■ Task brief
Give back an exact copy of the lines in the records below, from the line that has "You are a computer-use" through the line that has "Instruction: Enable the", and nothing besides.

■ Source data
= = =

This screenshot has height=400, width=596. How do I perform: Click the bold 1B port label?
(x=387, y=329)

= = =

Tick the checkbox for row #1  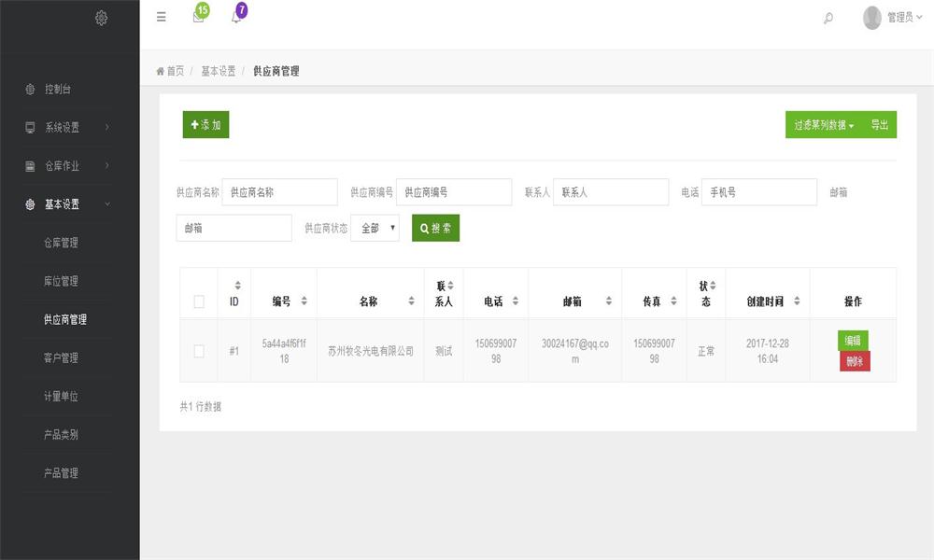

= = =

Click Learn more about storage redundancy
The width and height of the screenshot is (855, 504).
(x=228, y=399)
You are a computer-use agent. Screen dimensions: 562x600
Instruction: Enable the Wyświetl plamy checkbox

= = =

■ Result of this exercise
You are a computer-use agent. Screen dimensions: 562x600
Instruction: Enable the Wyświetl plamy checkbox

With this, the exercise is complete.